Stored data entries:
--

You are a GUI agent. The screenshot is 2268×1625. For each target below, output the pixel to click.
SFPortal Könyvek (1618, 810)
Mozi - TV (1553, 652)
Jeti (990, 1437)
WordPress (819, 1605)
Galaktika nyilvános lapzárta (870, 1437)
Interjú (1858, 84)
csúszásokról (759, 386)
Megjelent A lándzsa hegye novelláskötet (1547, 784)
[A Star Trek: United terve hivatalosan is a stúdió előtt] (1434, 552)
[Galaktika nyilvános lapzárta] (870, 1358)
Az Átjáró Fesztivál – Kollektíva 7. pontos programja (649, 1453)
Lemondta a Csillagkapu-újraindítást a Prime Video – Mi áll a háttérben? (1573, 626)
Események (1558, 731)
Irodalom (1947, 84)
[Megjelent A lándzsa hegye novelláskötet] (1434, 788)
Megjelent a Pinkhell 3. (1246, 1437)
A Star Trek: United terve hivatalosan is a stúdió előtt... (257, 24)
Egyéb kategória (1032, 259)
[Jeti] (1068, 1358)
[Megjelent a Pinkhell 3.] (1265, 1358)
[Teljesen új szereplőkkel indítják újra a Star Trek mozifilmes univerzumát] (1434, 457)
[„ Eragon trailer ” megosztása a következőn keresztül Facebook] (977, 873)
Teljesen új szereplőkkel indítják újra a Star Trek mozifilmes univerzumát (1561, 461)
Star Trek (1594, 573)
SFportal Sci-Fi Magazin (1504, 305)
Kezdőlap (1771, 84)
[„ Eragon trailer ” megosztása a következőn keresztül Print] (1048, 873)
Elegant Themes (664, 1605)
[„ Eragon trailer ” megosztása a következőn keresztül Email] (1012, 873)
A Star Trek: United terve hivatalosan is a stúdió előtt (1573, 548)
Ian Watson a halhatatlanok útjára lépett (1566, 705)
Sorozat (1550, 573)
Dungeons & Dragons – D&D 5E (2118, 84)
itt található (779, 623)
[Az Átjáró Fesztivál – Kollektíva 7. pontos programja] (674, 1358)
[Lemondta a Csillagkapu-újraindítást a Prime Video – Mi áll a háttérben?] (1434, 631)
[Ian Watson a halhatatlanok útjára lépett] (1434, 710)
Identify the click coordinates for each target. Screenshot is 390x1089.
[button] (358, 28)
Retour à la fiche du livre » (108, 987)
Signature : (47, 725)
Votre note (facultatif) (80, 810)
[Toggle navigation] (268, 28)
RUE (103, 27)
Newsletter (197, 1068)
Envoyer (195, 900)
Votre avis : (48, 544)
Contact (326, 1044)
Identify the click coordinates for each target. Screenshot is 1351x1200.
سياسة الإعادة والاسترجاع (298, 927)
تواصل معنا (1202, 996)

--

Out of the entries, pull every line that mentions "target".

Answer section:
You are a GUI agent. The screenshot is 2268×1625. For each target below, output the pixel to click.
Identify the click coordinates for each target. Screenshot is 390x1089.
Identify the click coordinates for each target. Screenshot is 1351x1200.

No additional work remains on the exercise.